### YOUR OBJECTIVE
Please give an exact transcription of the records shown below.

::: WORKING DATA

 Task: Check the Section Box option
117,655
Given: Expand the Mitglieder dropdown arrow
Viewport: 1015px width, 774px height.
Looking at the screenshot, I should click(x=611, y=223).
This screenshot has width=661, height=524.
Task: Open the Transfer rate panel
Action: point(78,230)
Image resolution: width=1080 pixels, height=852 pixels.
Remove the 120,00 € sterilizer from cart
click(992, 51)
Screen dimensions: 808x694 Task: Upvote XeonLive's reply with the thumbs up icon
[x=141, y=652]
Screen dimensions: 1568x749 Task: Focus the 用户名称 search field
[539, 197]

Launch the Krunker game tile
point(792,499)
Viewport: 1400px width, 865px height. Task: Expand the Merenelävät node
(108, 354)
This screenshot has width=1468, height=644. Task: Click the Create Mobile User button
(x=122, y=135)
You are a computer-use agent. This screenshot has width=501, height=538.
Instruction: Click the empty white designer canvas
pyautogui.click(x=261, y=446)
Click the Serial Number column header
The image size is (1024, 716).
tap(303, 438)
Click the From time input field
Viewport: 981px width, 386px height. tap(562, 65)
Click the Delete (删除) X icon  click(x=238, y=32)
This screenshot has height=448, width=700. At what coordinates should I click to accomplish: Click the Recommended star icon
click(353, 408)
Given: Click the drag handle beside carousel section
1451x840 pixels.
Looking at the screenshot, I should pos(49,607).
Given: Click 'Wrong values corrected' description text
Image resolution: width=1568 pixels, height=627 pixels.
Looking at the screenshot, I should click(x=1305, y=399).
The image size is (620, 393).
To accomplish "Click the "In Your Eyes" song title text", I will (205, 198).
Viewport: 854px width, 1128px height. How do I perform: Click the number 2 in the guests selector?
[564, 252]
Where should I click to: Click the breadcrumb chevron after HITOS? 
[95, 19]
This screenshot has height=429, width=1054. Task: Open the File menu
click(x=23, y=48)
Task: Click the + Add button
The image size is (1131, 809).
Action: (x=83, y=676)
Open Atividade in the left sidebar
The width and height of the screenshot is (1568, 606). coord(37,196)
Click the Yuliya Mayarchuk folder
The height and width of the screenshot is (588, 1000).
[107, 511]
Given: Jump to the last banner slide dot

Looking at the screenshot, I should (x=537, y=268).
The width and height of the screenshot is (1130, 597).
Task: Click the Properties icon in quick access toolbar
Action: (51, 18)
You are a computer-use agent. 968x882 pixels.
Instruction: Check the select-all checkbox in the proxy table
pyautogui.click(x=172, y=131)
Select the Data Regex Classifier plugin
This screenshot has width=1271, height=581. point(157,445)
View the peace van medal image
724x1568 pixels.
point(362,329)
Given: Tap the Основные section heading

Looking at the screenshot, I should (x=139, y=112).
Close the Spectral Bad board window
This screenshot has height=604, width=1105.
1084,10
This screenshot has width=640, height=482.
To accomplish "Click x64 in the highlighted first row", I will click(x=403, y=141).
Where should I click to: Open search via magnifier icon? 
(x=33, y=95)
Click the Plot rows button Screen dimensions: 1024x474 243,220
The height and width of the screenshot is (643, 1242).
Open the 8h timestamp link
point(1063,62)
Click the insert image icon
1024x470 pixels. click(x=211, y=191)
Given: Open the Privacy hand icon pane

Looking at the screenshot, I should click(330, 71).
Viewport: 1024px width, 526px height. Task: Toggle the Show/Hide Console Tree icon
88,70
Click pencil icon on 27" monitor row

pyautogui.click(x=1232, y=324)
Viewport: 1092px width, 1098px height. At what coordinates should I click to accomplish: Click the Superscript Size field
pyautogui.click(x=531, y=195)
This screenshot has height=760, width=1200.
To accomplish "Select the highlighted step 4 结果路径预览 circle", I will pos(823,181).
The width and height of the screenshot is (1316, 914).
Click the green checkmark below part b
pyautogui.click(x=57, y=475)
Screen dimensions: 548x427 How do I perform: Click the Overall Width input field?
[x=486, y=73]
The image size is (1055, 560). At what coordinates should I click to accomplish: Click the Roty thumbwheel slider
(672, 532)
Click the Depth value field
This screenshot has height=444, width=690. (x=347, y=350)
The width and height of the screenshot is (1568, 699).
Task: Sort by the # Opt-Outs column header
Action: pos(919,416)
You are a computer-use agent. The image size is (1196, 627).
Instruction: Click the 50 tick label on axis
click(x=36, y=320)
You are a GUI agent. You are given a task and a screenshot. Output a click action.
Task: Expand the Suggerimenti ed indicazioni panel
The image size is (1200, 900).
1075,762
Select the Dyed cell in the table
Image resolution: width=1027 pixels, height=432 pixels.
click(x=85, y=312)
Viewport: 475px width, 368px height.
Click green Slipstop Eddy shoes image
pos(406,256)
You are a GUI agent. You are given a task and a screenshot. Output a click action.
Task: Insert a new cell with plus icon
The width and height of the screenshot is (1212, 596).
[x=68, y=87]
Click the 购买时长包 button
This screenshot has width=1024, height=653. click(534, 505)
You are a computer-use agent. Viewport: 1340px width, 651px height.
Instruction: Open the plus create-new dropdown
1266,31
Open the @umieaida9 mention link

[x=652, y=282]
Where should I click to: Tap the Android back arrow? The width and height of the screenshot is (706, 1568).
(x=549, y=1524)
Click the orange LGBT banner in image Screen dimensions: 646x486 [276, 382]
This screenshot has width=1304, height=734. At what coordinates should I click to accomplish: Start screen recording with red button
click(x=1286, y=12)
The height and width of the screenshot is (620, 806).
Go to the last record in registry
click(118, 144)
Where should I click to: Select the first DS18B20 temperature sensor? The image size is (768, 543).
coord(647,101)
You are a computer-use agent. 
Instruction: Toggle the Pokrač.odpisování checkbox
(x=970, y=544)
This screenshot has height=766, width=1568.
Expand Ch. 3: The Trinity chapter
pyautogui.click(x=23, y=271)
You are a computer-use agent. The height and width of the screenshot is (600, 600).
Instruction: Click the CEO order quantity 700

::::::

### REPLY
 Task: Check the Section Box option
117,655
Given: Expand the Mitglieder dropdown arrow
Viewport: 1015px width, 774px height.
Looking at the screenshot, I should click(x=611, y=223).
This screenshot has width=661, height=524.
Task: Open the Transfer rate panel
Action: point(78,230)
Image resolution: width=1080 pixels, height=852 pixels.
Remove the 120,00 € sterilizer from cart
click(992, 51)
Screen dimensions: 808x694 Task: Upvote XeonLive's reply with the thumbs up icon
[x=141, y=652]
Screen dimensions: 1568x749 Task: Focus the 用户名称 search field
[539, 197]

Launch the Krunker game tile
point(792,499)
Viewport: 1400px width, 865px height. Task: Expand the Merenelävät node
(108, 354)
This screenshot has width=1468, height=644. Task: Click the Create Mobile User button
(x=122, y=135)
You are a computer-use agent. This screenshot has width=501, height=538.
Instruction: Click the empty white designer canvas
pyautogui.click(x=261, y=446)
Click the Serial Number column header
The image size is (1024, 716).
tap(303, 438)
Click the From time input field
Viewport: 981px width, 386px height. tap(562, 65)
Click the Delete (删除) X icon  click(x=238, y=32)
This screenshot has height=448, width=700. At what coordinates should I click to accomplish: Click the Recommended star icon
click(353, 408)
Given: Click the drag handle beside carousel section
1451x840 pixels.
Looking at the screenshot, I should pos(49,607).
Given: Click 'Wrong values corrected' description text
Image resolution: width=1568 pixels, height=627 pixels.
Looking at the screenshot, I should click(x=1305, y=399).
The image size is (620, 393).
To accomplish "Click the "In Your Eyes" song title text", I will (205, 198).
Viewport: 854px width, 1128px height. How do I perform: Click the number 2 in the guests selector?
[564, 252]
Where should I click to: Click the breadcrumb chevron after HITOS? 
[95, 19]
This screenshot has height=429, width=1054. Task: Open the File menu
click(x=23, y=48)
Task: Click the + Add button
The image size is (1131, 809).
Action: (x=83, y=676)
Open Atividade in the left sidebar
The width and height of the screenshot is (1568, 606). coord(37,196)
Click the Yuliya Mayarchuk folder
The height and width of the screenshot is (588, 1000).
[107, 511]
Given: Jump to the last banner slide dot

Looking at the screenshot, I should (x=537, y=268).
The width and height of the screenshot is (1130, 597).
Task: Click the Properties icon in quick access toolbar
Action: (51, 18)
You are a computer-use agent. 968x882 pixels.
Instruction: Check the select-all checkbox in the proxy table
pyautogui.click(x=172, y=131)
Select the Data Regex Classifier plugin
This screenshot has width=1271, height=581. point(157,445)
View the peace van medal image
724x1568 pixels.
point(362,329)
Given: Tap the Основные section heading

Looking at the screenshot, I should (x=139, y=112).
Close the Spectral Bad board window
This screenshot has height=604, width=1105.
1084,10
This screenshot has width=640, height=482.
To accomplish "Click x64 in the highlighted first row", I will click(x=403, y=141).
Where should I click to: Open search via magnifier icon? 
(x=33, y=95)
Click the Plot rows button Screen dimensions: 1024x474 243,220
The height and width of the screenshot is (643, 1242).
Open the 8h timestamp link
point(1063,62)
Click the insert image icon
1024x470 pixels. click(x=211, y=191)
Given: Open the Privacy hand icon pane

Looking at the screenshot, I should click(330, 71).
Viewport: 1024px width, 526px height. Task: Toggle the Show/Hide Console Tree icon
88,70
Click pencil icon on 27" monitor row

pyautogui.click(x=1232, y=324)
Viewport: 1092px width, 1098px height. At what coordinates should I click to accomplish: Click the Superscript Size field
pyautogui.click(x=531, y=195)
This screenshot has height=760, width=1200.
To accomplish "Select the highlighted step 4 结果路径预览 circle", I will pos(823,181).
The width and height of the screenshot is (1316, 914).
Click the green checkmark below part b
pyautogui.click(x=57, y=475)
Screen dimensions: 548x427 How do I perform: Click the Overall Width input field?
[x=486, y=73]
The image size is (1055, 560). At what coordinates should I click to accomplish: Click the Roty thumbwheel slider
(672, 532)
Click the Depth value field
This screenshot has height=444, width=690. (x=347, y=350)
The width and height of the screenshot is (1568, 699).
Task: Sort by the # Opt-Outs column header
Action: pos(919,416)
You are a computer-use agent. The image size is (1196, 627).
Instruction: Click the 50 tick label on axis
click(x=36, y=320)
You are a GUI agent. You are given a task and a screenshot. Output a click action.
Task: Expand the Suggerimenti ed indicazioni panel
The image size is (1200, 900).
1075,762
Select the Dyed cell in the table
Image resolution: width=1027 pixels, height=432 pixels.
click(x=85, y=312)
Viewport: 475px width, 368px height.
Click green Slipstop Eddy shoes image
pos(406,256)
You are a GUI agent. You are given a task and a screenshot. Output a click action.
Task: Insert a new cell with plus icon
The width and height of the screenshot is (1212, 596).
[x=68, y=87]
Click the 购买时长包 button
This screenshot has width=1024, height=653. click(534, 505)
You are a computer-use agent. Viewport: 1340px width, 651px height.
Instruction: Open the plus create-new dropdown
1266,31
Open the @umieaida9 mention link

[x=652, y=282]
Where should I click to: Tap the Android back arrow? The width and height of the screenshot is (706, 1568).
(x=549, y=1524)
Click the orange LGBT banner in image Screen dimensions: 646x486 [276, 382]
This screenshot has width=1304, height=734. At what coordinates should I click to accomplish: Start screen recording with red button
click(x=1286, y=12)
The height and width of the screenshot is (620, 806).
Go to the last record in registry
click(118, 144)
Where should I click to: Select the first DS18B20 temperature sensor? The image size is (768, 543).
coord(647,101)
You are a computer-use agent. 
Instruction: Toggle the Pokrač.odpisování checkbox
(x=970, y=544)
This screenshot has height=766, width=1568.
Expand Ch. 3: The Trinity chapter
pyautogui.click(x=23, y=271)
You are a computer-use agent. The height and width of the screenshot is (600, 600).
Instruction: Click the CEO order quantity 700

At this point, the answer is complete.